05w27:1 Ideas about God

by timothy. 0 Comments

Good Reads Mailing List | 2005 week 27 number 1 (ideas about God)


On Evolution of God-Seeking Mind | Conrad Montell
“The earliest known products of human imagination appear to express a primordial concern and struggle with thoughts of dying and of death and mortality. I argue that the structures and processes of imagination evolved in that struggle, in response to debilitating anxieties and fearful states that would accompany an incipient awareness of mortality. Imagination evolved to find that which would make the nascent apprehension of death more bearable, to engage in a search for alternative perceptions of death: a search that was beyond the capability of the external senses. I argue that imagination evolved as flight and fight adaptations in response to debilitating fears that paralleled an emerging foreknowledge of death. Imagination, and symbolic language to express its perceptions, would eventually lead to religious behavior and the development of cultural supports. Although highly speculative, my argument draws on recent brain studies, and on anthropology, psychology, and linguistics.”

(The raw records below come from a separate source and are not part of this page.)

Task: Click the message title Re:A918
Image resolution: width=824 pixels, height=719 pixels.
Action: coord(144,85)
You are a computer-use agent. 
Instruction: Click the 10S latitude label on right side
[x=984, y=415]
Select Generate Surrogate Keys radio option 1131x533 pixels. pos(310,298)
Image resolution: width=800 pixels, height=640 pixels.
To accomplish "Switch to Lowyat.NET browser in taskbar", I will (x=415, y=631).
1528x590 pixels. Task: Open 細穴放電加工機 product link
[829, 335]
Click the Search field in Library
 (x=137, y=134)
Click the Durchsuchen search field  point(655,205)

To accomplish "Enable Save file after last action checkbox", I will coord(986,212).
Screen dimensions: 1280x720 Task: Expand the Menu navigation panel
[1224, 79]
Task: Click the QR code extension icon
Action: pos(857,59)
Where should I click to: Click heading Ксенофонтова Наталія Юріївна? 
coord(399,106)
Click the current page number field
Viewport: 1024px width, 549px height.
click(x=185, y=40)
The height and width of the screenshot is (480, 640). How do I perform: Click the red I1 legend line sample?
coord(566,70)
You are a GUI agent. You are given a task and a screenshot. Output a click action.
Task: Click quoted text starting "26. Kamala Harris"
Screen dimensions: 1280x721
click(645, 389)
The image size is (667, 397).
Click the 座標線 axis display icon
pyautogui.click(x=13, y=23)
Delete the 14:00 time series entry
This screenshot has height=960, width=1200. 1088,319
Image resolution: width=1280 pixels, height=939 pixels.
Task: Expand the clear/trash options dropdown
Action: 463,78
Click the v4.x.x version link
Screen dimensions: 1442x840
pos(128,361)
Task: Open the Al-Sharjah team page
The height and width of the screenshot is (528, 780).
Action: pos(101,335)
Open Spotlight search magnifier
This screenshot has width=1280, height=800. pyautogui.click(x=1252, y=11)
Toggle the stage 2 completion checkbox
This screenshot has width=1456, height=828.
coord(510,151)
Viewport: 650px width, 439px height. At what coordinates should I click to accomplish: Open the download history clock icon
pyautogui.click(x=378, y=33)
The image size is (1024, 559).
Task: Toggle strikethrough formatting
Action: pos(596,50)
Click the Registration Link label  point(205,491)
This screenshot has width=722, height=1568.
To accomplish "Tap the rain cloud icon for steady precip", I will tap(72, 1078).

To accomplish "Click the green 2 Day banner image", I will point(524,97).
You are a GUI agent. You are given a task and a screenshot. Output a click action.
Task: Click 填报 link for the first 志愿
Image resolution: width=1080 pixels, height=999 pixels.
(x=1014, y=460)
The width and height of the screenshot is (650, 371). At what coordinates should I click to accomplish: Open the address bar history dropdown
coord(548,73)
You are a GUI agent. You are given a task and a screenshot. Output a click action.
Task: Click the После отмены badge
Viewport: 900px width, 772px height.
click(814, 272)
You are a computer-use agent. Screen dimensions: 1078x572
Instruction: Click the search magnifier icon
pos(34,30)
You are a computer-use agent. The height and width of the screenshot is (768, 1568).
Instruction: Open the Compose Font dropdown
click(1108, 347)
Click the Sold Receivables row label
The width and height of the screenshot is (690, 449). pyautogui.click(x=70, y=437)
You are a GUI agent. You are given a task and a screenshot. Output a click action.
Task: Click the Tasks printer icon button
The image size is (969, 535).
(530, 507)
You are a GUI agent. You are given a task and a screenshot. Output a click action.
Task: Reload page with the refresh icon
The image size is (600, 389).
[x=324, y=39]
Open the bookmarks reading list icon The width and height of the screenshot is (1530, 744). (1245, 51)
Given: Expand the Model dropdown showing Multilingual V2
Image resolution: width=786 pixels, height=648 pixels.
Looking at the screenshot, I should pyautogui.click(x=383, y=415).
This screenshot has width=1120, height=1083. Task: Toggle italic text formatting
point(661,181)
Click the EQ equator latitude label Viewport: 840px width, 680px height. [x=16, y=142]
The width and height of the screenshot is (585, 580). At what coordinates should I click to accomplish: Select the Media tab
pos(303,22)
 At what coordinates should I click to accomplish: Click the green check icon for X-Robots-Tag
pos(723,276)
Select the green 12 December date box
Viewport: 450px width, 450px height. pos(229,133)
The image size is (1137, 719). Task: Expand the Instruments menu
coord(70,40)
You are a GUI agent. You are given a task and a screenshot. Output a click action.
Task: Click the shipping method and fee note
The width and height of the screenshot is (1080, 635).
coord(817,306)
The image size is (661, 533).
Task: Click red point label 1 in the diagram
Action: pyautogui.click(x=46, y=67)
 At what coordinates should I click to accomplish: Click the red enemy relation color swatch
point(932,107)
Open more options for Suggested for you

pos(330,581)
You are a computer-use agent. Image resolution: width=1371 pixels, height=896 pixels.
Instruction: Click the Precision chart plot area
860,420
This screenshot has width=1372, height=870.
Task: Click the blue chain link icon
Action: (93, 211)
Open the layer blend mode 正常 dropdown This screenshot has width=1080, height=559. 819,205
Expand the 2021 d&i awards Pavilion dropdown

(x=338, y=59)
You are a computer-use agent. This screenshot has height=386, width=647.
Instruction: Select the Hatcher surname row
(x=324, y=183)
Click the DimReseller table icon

The Origin of Consciousness … | Wikipedia
“The Origin of Consciousness in the Breakdown of the Bicameral Mind (1976) is a controversial work of popular psychology by Julian Jaynes in which he proposes that consciousness emerged relatively recently in human history. Jaynes asserts that until the times written about in Homer’s Iliad, humans did not have the ‘interior monologue’ that is characteristic of consciousness as most people experience it today. Instead, he argues that something like schizophrenia was the typical human mental state as recently as 3000 years ago. […] Jaynes argues that preconscious humans effectively had a ‘split brain’ which allowed one part of the brain to appear to be ‘speaking’ to another part that listened and obeyed, and that commands that at some point were believed to be issued by ‘gods’–so often recorded in ancient myths, legends and historical accounts–were in fact emanating from individuals’ own minds. Specifically, he hypothesizes that these commands were being issued by a now usually dormant area in the right hemisphere of the brain that corresponds to the location of Wernicke’s area in the left which is believed to be involved in understanding speech. He says, with neurosurgery, these commands can be recreated with electrical stimulation of the area.”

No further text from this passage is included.